Biraz iğneleme vardı ve bunu hissetti mi diye Ali'ye bakıp kafamı çevirdim. Evet İğne ulaştırılmak istenen yere ulaşmıştı. Ama tribim umrunda değildi ve  bildiğimiz Ali  basketbol oynamaya gitti. Biz Ceyhun'la yan yanaydık hiç konuşmuyorduk ve ben yine heyecanlanmıştım. Aslında sevgilisi olan birine karşı hala kalbim deli gibi atıyordu ve kendimi çok kötü hissediyordum. Yaptığımı doğru bulmuyordum ama kalbe hiç söz geçer mi ? Sınavlarda yaklaştı gibi iğrenç bi konu açtı Ceyhun.  Bende 'Yaa öyle evet ' dedim.

Sonra sessizlik oldu ve ben birden ''Dilara gelmeyecek mi bugün ? '' dedim.  

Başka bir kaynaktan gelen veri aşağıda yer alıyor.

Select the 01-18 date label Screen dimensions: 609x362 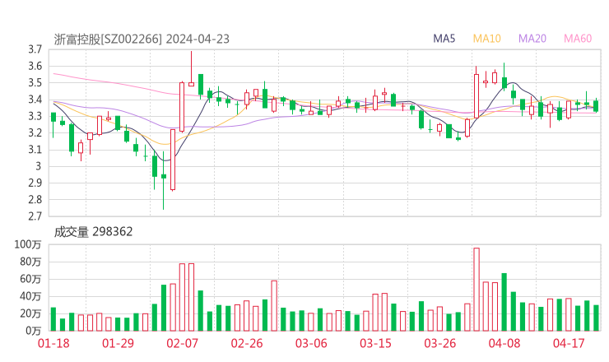[53, 343]
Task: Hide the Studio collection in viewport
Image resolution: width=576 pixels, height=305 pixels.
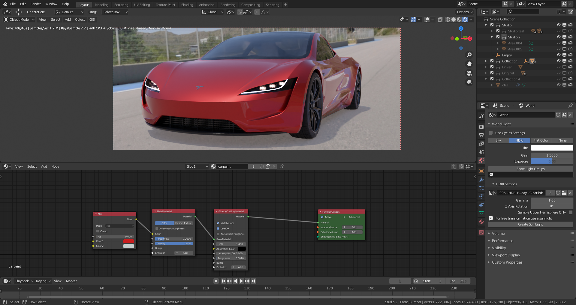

Neler saçmalıyordum yine. Çok umrumdaydı Dilara. Pek muhattap olmadığımızı herkes fark etmişti. O sıra çenemi kapamam gerektiğini düşünüyordum. Ceyhun'da Dilara'nın hasta olduğunu bugün gelmeyeceğini söyledi. Ben cevap vermedim sonra zaten sıraya geçtik. Dersler işlendi . Tenefüslerde ne Ali'yle ne de Ceyhun'la muhattap oldum. Melis'te artık bizle takılıyor gibiydi. Çıkışta potaya da gitmedim. Eve geldim üstümü değiştirdim ve biraz bilgisayarı açtım. İlk okul arkadaşlarımla konuştum. Ne kadar sitem etsem de onları seviyordum. Ortak bir sayfada topluca konuşuyorduk ve bilgisayar başında kahkaha attığımı düşününce kaybedilmemesi gereken arkadaşlar olduğu kanısına vardım. Daha sonra Ali'nin de online olduğunu gördüm. Potada takılmamışlardı sanırım. İlk okuldaki arkadaşlarımla konuşurken saatin 4'e geldiğini fark etmemişim. 1 saat sonra teyzem gelecekti ve ben gidip dolaptaki zeytinyağlı fasülyeyi çıkardım. En sevdiğim yemekti. Birazda cacık yaptım. Az da olsa teyzeme yardım etmek istedim. Sonra tekrar bilgisayarın başına geldiğimde Ali yazmıştı. Yazdığı şeyde

''Küs müyüz ?''

İnternette bir yazı okumuştum. ^^Küs müyüz lafına barıştığım insanlar var^^ diye. Aslında çok kırgındım ama küsüz diyemediğim için ''Yoo'' dedim.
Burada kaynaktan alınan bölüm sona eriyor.